Miral was waiting in Portu’s high-ceilinged studio in the rue Lavoisier. Against the baseboards there stood brightly colored portraits and scrapbooks of photographs of portraits. Paule had dressed carefully in a white wool suit and a white wool cape trimmed with silver fox. Portu introduced them, excused himself to make a drink, and never came back.
Paule could feel Miral’s eyes on her like warm hands. She leaned into his silence, and they sat, facing each other, but not speaking, for many minutes.
Finally he spoke, mocking her gently. “Well? Tell me about despair.”
“Mine, your Grace, or yours?”
“If you could tell me about someone else’s despair you would not be desperate.”
“If I am desperate it is because I know others’ desperation. I lived in Germany for six years.” I see.
“Why have you decided I am desperate, your Grace?”
“Why did you dye your hair such a color?”
“You say that as though I were more villainous than desperate.”

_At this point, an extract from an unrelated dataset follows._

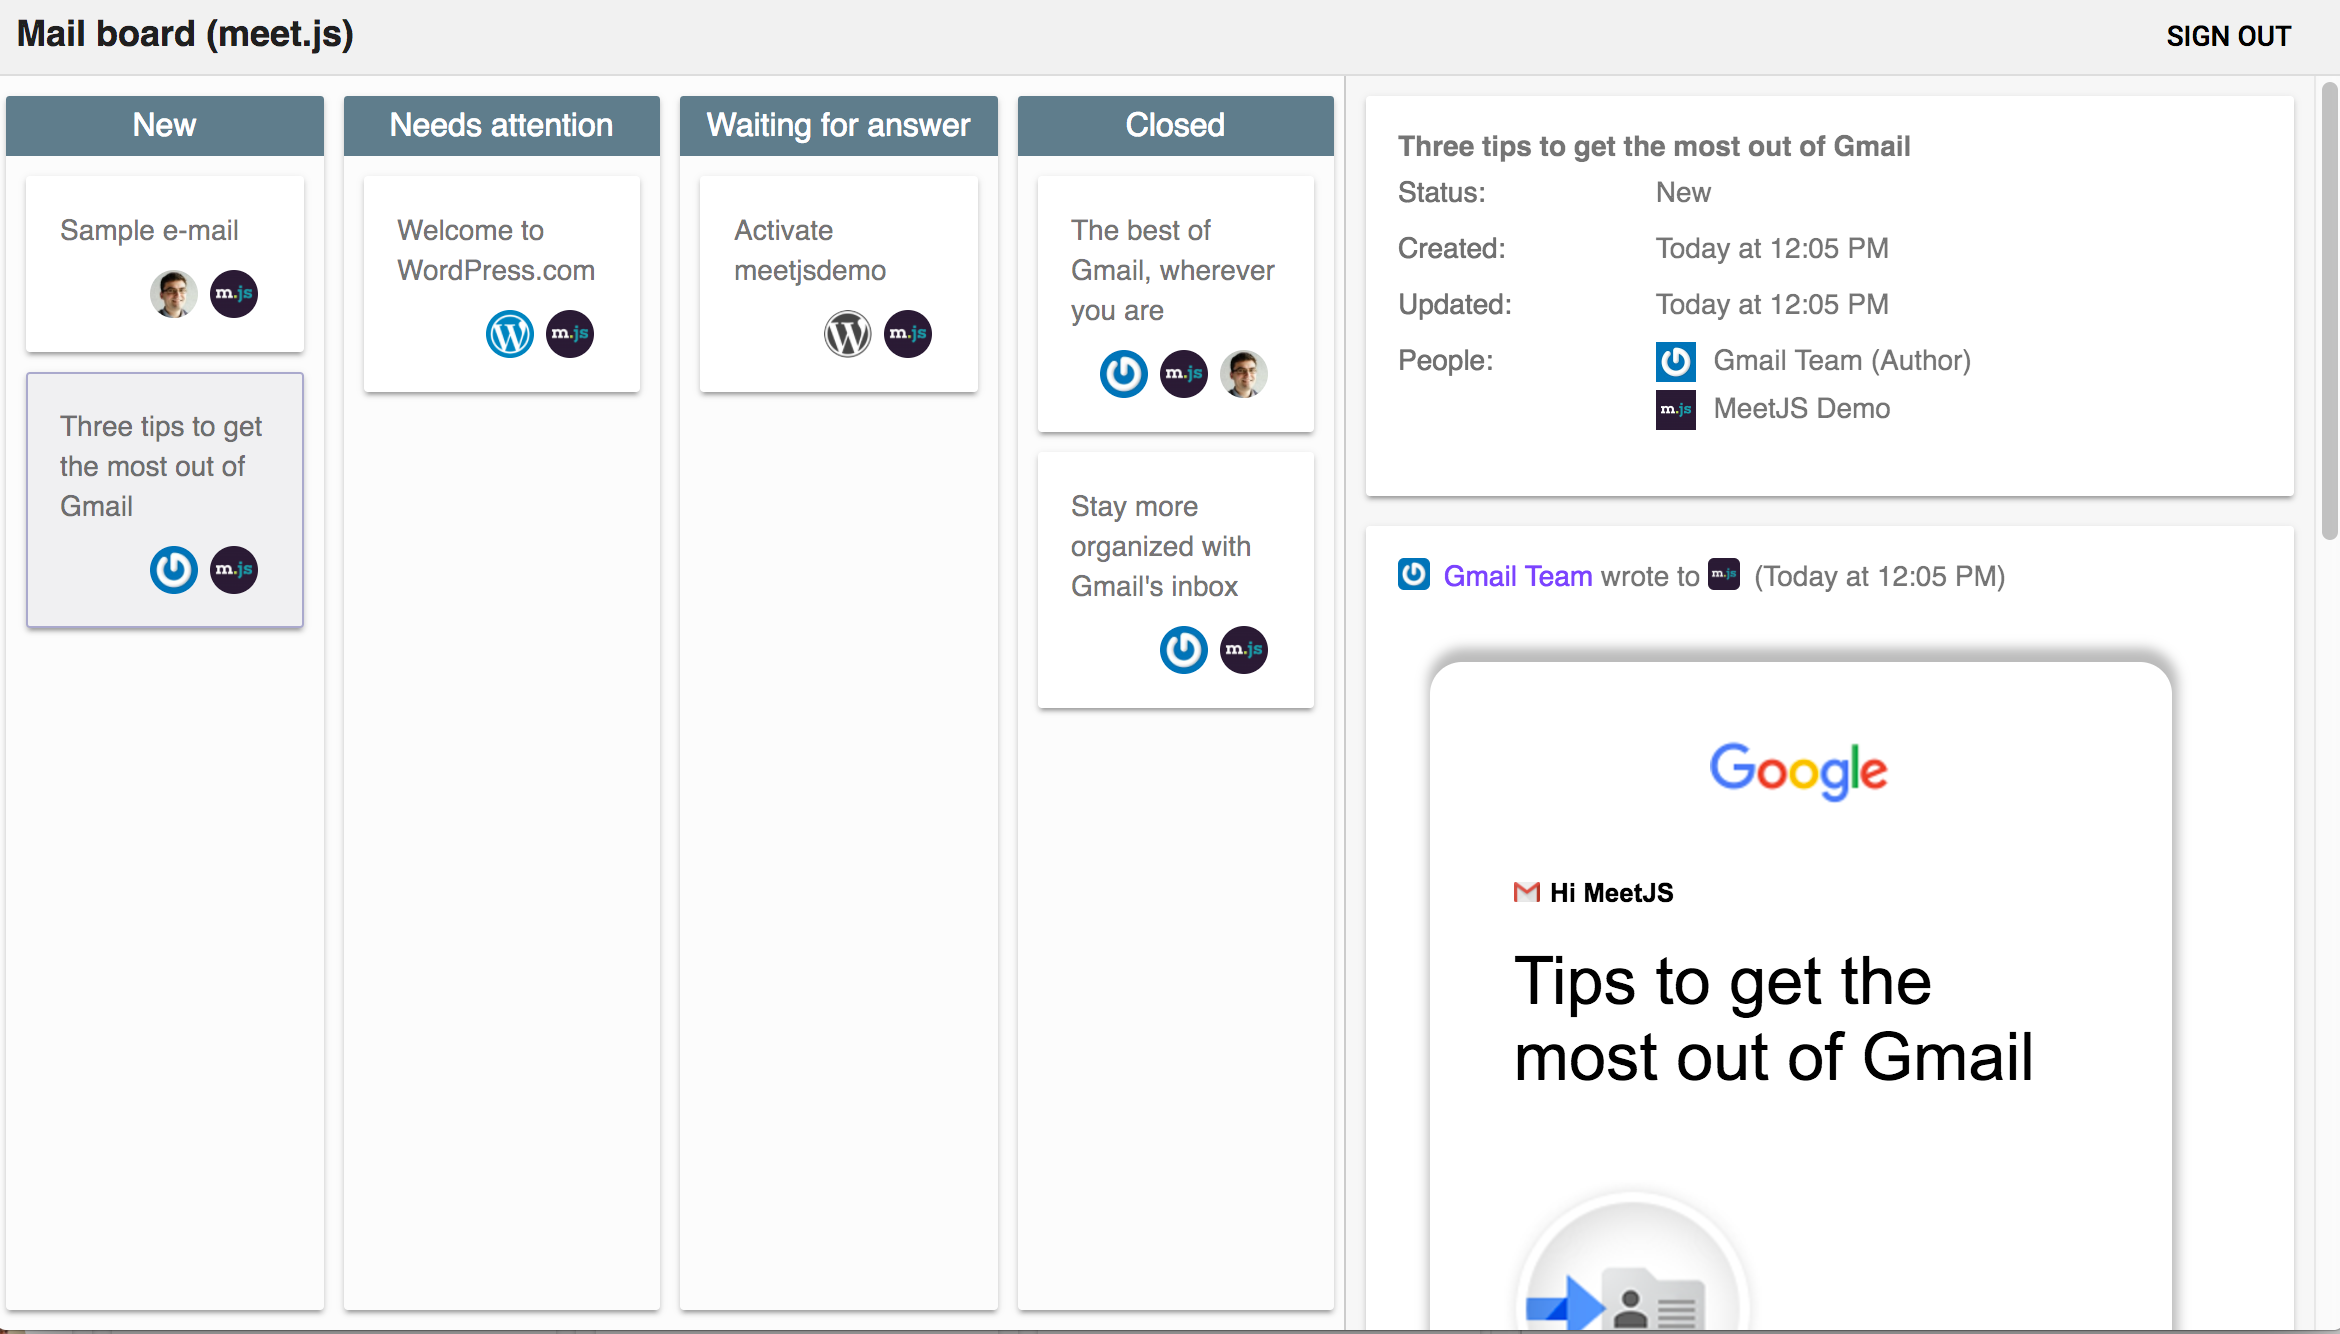Open Stay more organized with Gmail's inbox card
The image size is (2340, 1334).
click(1160, 546)
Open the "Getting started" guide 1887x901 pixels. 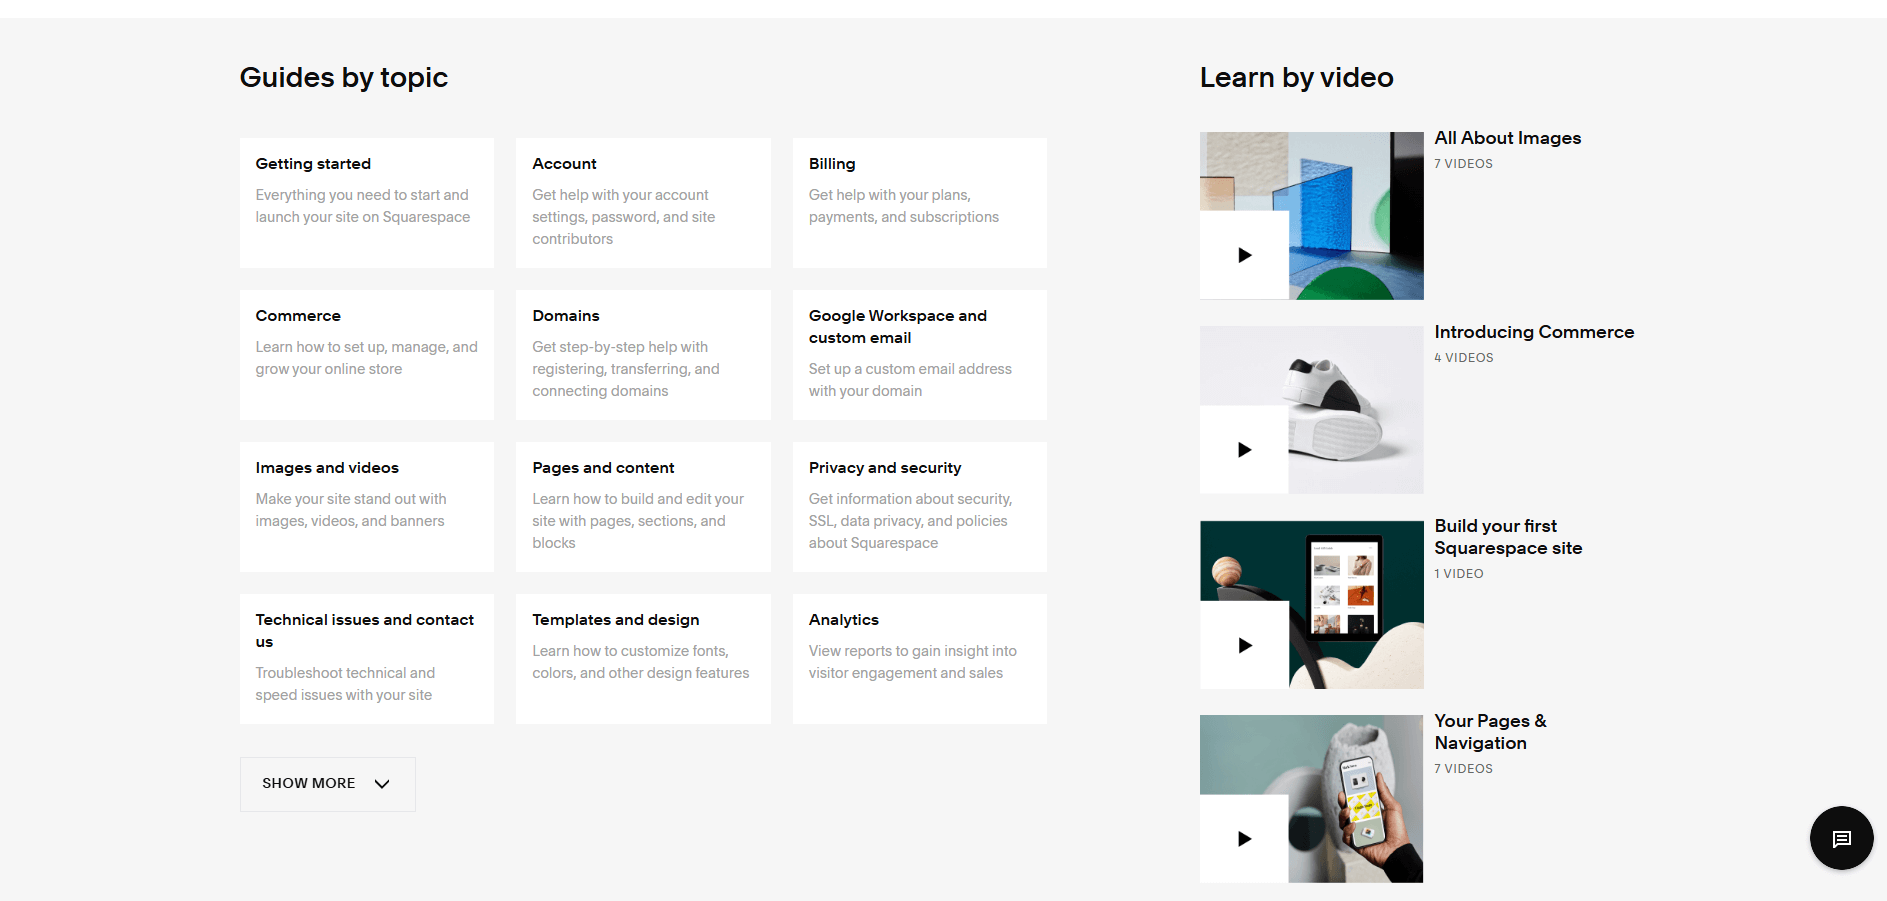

“Villainy is a state of grace. It believes in its own deeds for their own sake. Consider the lives of the saints, each of them struck down by their most terrible egos. That is villainy. To create a state of mind which pursues the abstract until it burns or stones one to death—that must be villainy in God’s sight. For the saints were his creatures and forbidden to take vengeance against themselves. Vengeance was His, He saith.”
“Do you say now that I am desperate because I am a villain, and that I am a villain because I take vengeance upon myself by dyeing my hair?”
“Something like that.”
“You don’t like blondes?”
“I adore blondes. My late wife was a blonde. Incredible and very beautiful. But I would not have liked it if she had dyed her hair green.”
They dined late. He started by amusing her, became fascinating, then learned, then protectively prescient. He had a long memory, a good mind, a jauntily egotistical manner, and could make her laugh.
As they strolled along the Avenue Marceau toward Cours Albert I the street light fell at an angle upon the silver of his bared head, as he walked hat in hand. The effect of this image on her was gone instantly, but it had been there long enough to save her and she never forgot it. He was like her father. She thought she saw a sanctuary.